Dimebon Trial Design
In the multi-center, double-blind trial, 183 patients with mild to moderate Alzheimer's disease were randomized to oral Dimebon, 20 mg three times a day (60 mg/day), or placebo for six months. Of these patients, 134 subsequently consented to continue treatment for up 12 months in the same treatment group to which they were originally randomized, and 120 (or 90 percent) of the continuing patients completed the study.
The trial included five efficacy endpoints that assessed the four most commonly studied aspects of Alzheimer's disease progression - cognition (the Alzheimer's Disease Assessment Scale-cognitive subscale, or ADAS-cog; and the Mini Mental State Exam, or MMSE), overall clinical function (the Clinician's Interview-Based Impression of Change with a caregiver interview, or CIBC-plus), activities of daily living (the Alzheimer's Disease Cooperative Study Group-Activities of Daily Living, or ADCS-ADL), and behavioral problems (the Neuropsychiatric Inventory, or NPI). The study was conducted at multiple sites in Russia.
Dimebon Trial Six-Month Results
Medivation previously announced six-month results, showing that Dimebon- treated patients demonstrated significant improvement on the primary endpoint of ADAS-cog (p<0.0001) and the key secondary endpoint of CIBIC-plus (p<0.0001) compared with patients receiving placebo.
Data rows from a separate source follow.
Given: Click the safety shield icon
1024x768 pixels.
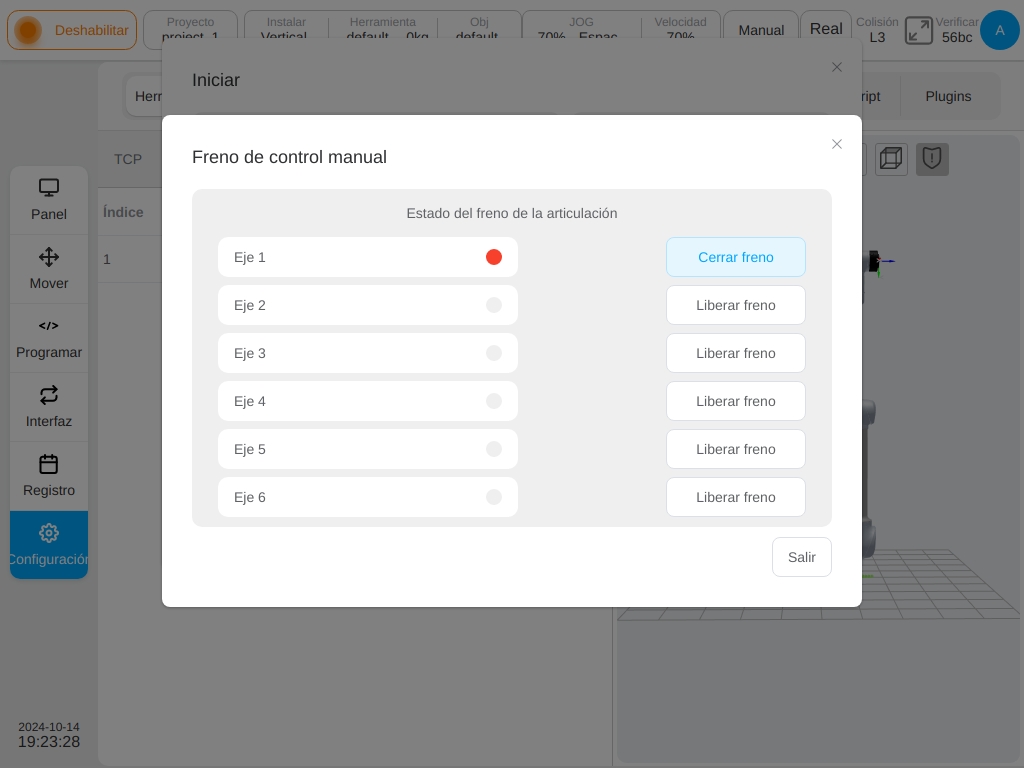Looking at the screenshot, I should pos(932,159).
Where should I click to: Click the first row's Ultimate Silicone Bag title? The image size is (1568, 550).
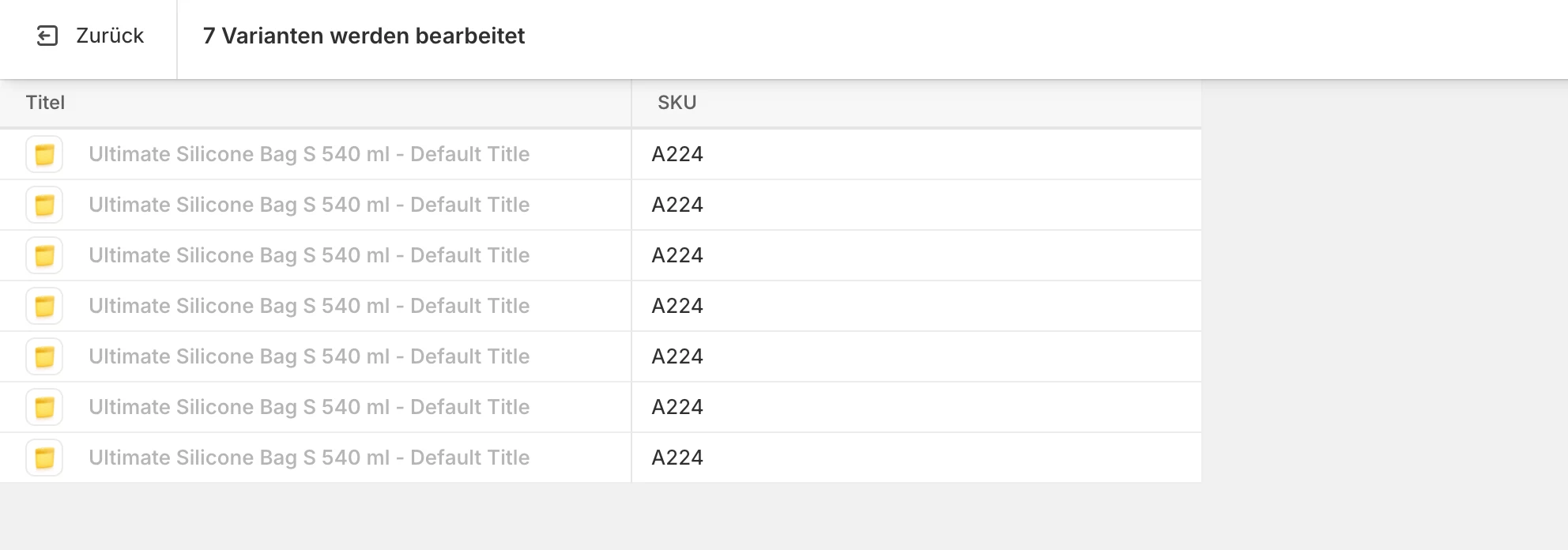pyautogui.click(x=309, y=154)
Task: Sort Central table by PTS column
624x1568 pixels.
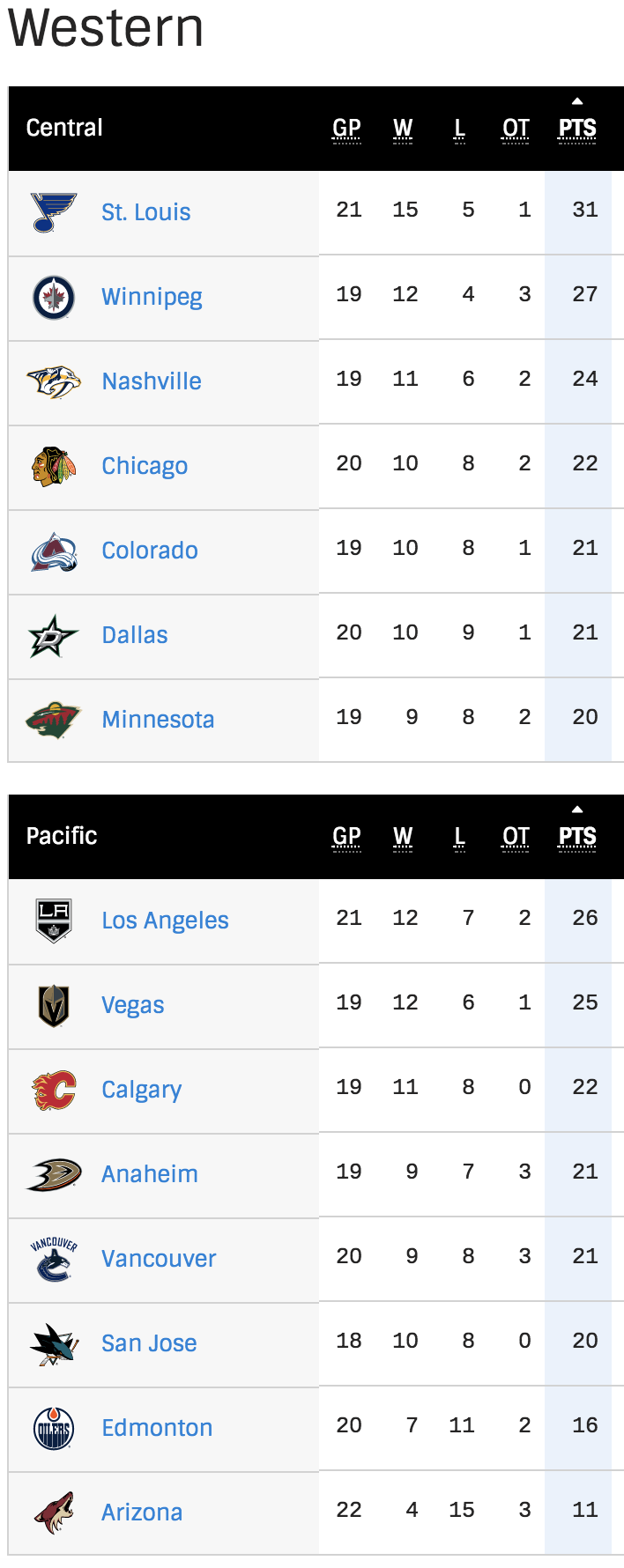Action: [x=577, y=129]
Dimebon-treated patients also significantly outperformed the placebo-treated patients (p<0.01) on the three additional secondary endpoints: the ADCS-ADL, the NPI and the MMSE.
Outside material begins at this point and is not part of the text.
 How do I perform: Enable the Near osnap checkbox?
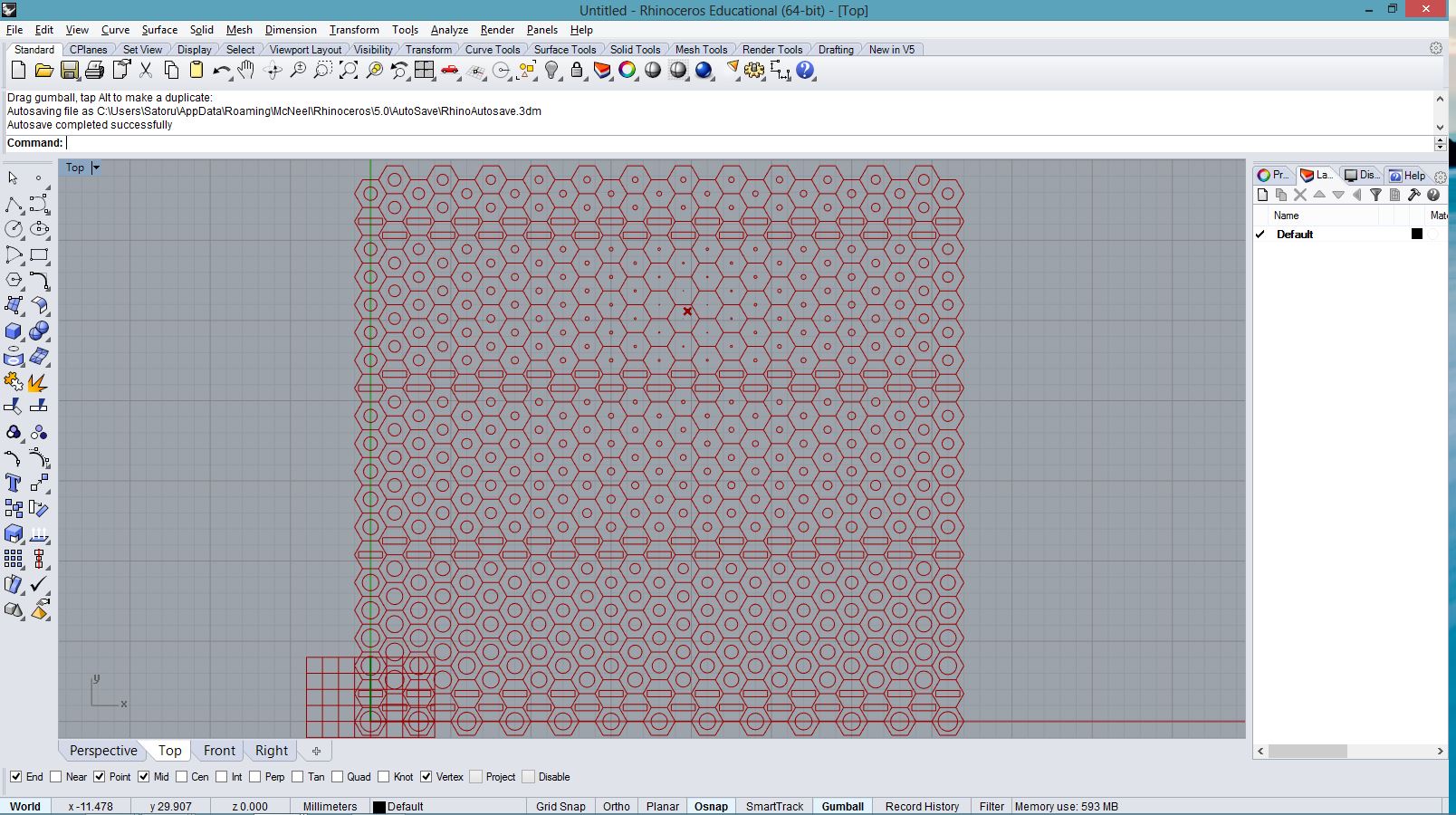coord(56,777)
Dimebon, the Company's lead product candidate, is an orally-available small molecule that has been shown to inhibit brain cell death in preclinical models relevant to Alzheimer's disease and Huntington's disease, making it a potential treatment for these and other neurodegenerative diseases. Based on the clinical and preclinical data generated to date, Medivation believes that Dimebon operates by a novel mechanism of action and may exert a neuroprotective effect in multiple areas of the central nervous system. Dimebon appears to block a new target that involves mitochondrial pores, which are believed to play a role in the cell death that is associated with neurodegenerative diseases and the aging process.
Medivation is currently evaluating Dimebon in both Alzheimer's and Huntington's diseases. The Company expects to enter global Phase 3 studies of Dimebon in Alzheimer's disease in 2008 and, assuming positive data, to submit marketing applications in the U.S. and Europe in 2010 for this indication. In Huntington's disease, the Company is currently evaluating Dimebon in a Phase 1-2a clinical trial in collaboration with the Huntington Study Group.